We reach the same conclusion regarding Darrow's prior inconsistent statement concerning Jones's aggression. Lay opinion about a person's behavior is admissible if it is rationally based on the witness's perception and helpful to a clear understanding of the witness's testimony. (Evid. Code, § 800; see, e.g., People v. Farnam (2002) 28 Cal.4th 107, 153 [testimony that defendant stood " 'in a posture like he was going to start fighting' "]; People v. Moreno (1973) 32 Cal.App.3d Supp. 1, 5, 7-8 [testimony that defendant provoked the incident]; People v. Harris (1969) 270 Cal.App.2d 863, 872 [testimony that it looked as if defendant was trying to break up fight].) Although the proffered evidence indicated Darrow told the deputy it was her "impression" Jones instigated the fight and may have shot at defendant, defense counsel was entitled to elicit testimony about whether she made the statement, and, if so, to inquire about the observations that gave rise to this impression. Because aggression can be displayed by overt behavior, Darrow's impression that Jones instigated the fight and may have shot could well have been based on something she saw or heard rather than on mere speculation. (Contrast People v. Thornton (2007) 41 Cal.4th 391, 429 [trial court could reasonably rule that asking whether two vehicle occupants were acting as if they knew each other called for speculation].) The trial court abused its discretion in precluding defense counsel from pursuing this line of inquiry to support the self-defense theory.

However, the exclusion of these evidentiary items was harmless even if we apply the more stringent harmless-beyond-a-reasonable-doubt standard for federal constitutional error. (See People v. Pollock (2004) 32 Cal.4th 1153, 1173 [harmless-beyond-a-reasonable-doubt standard applies if evidentiary ruling deprives defendant of "meaningful opportunity to present a defense"]; People v. Boyette (2002)29 Cal.4th 381, 428-429.) An error is harmless beyond a reasonable doubt if there is no reasonable possibility the error contributed to the jury's guilty verdict; i.e., if the error was unimportant in relation to everything else the jury considered on the issue in question. (People v. Saavedra (2007) 156 Cal.App.4th 561, 569.) Here, there is no reasonable possibility the jury would have credited defendant's self-defense claim even if it had heard the testimony that Whitley found a gun next to Jones's body and that Darrow perceived Jones as the instigator and possible first shooter. Assuming arguendo the jury might have concluded from this evidence that Jones used his gun aggressively just before defendant shot him, the record contains overwhelming evidence that defendant did not act in legitimate self-defense, whether perfect or imperfect.

** Dataset section **

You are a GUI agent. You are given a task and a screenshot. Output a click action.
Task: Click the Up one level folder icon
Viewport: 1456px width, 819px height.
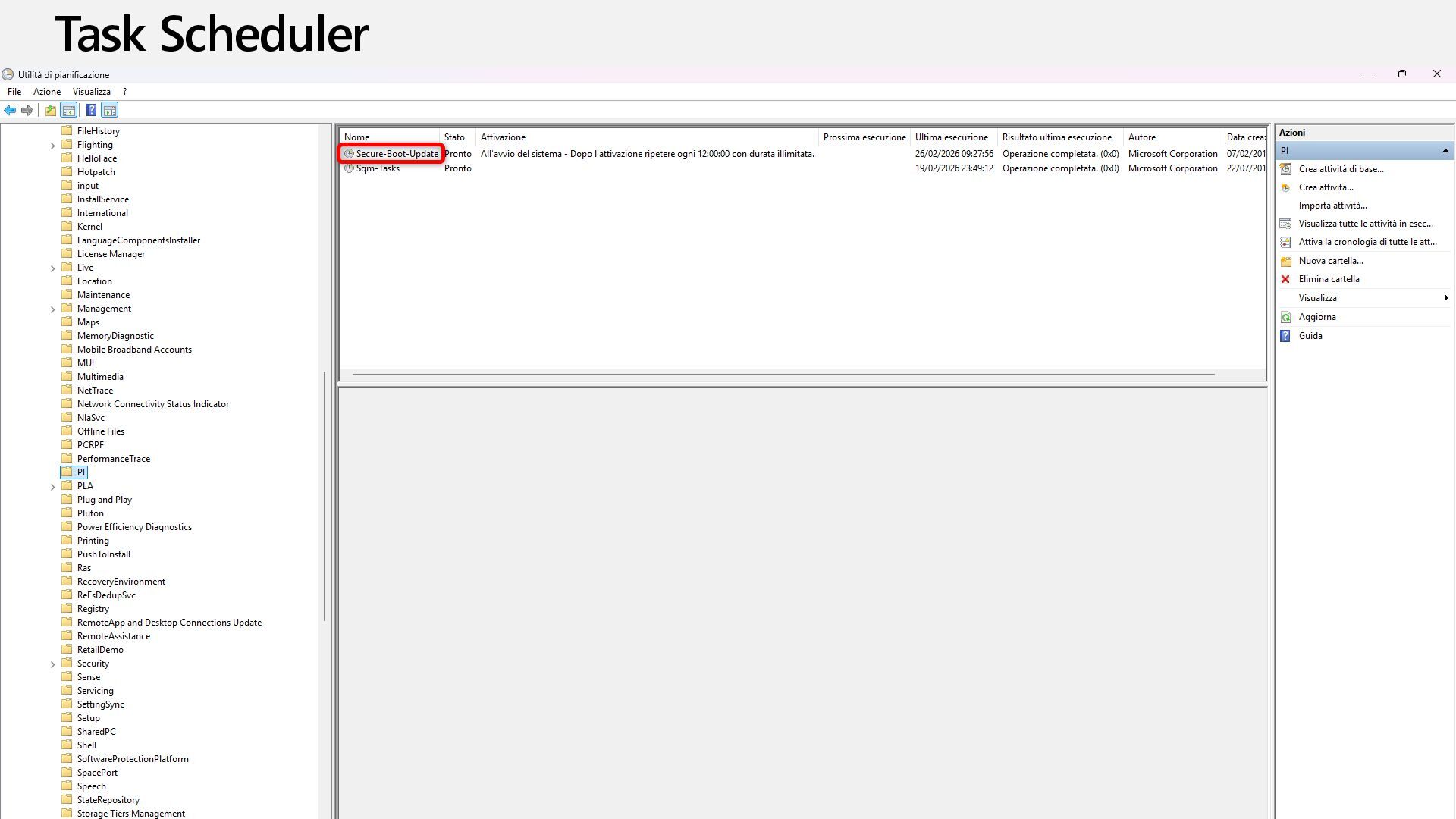tap(50, 111)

** Problems and tasks **
a: According to the court opinion excerpt, what did Darrow tell the deputy was her impression?
b: List every court case cited by name in the court opinion excerpt.
c: Pick up the court opinion excerpt after its last sentence and keep writing in the same style.

** Final answers **
a: That Jones instigated the fight and may have shot at defendant.

b:
- People v. Farnam (2002) 28 Cal.4th 107
- People v. Moreno (1973) 32 Cal.App.3d Supp. 1
- People v. Harris (1969) 270 Cal.App.2d 863
- People v. Thornton (2007) 41 Cal.4th 391
- People v. Pollock (2004) 32 Cal.4th 1153
- People v. Boyette (2002) 29 Cal.4th 381
- People v. Saavedra (2007) 156 Cal.App.4th 561

c:
As the jury was instructed, self-defense is not available to a defendant who contrives the need to use force to defend him or herself. Under the doctrine of contrived self-defense, "[s]elf-defense is not available as a plea to a defendant who has sought a quarrel with the design to force a deadly issue and thus, through his fraud, contrivance, or fault, to create a real or apparent necessity for killing." (People v. Hecker (1895)109 Cal. 451, 462.) As stated in Fraguglia v. Sala (1936) 17 Cal.App.2d 738, 743: " 'The law does not permit any person to voluntarily seek or invite a combat, or to put himself in the way of being assaulted, with the purpose that he may have a pretext to injure his assailant. The right of self-defense does not imply the right of attack, and it will not avail in any case where the difficulty is set off and induced by the party, by any wilful act of his, or where he voluntarily and of his own free will enters into it. The necessity being of his own creation, will not operate to excuse him.' "

Regarding the contrived self-defense principle, the jury was instructed: "The right of self-defense is not available to a person who seeks a quarrel with the intent to create a real or apparent necessity of exercising self-defense." (See CALJIC No. 5.55.)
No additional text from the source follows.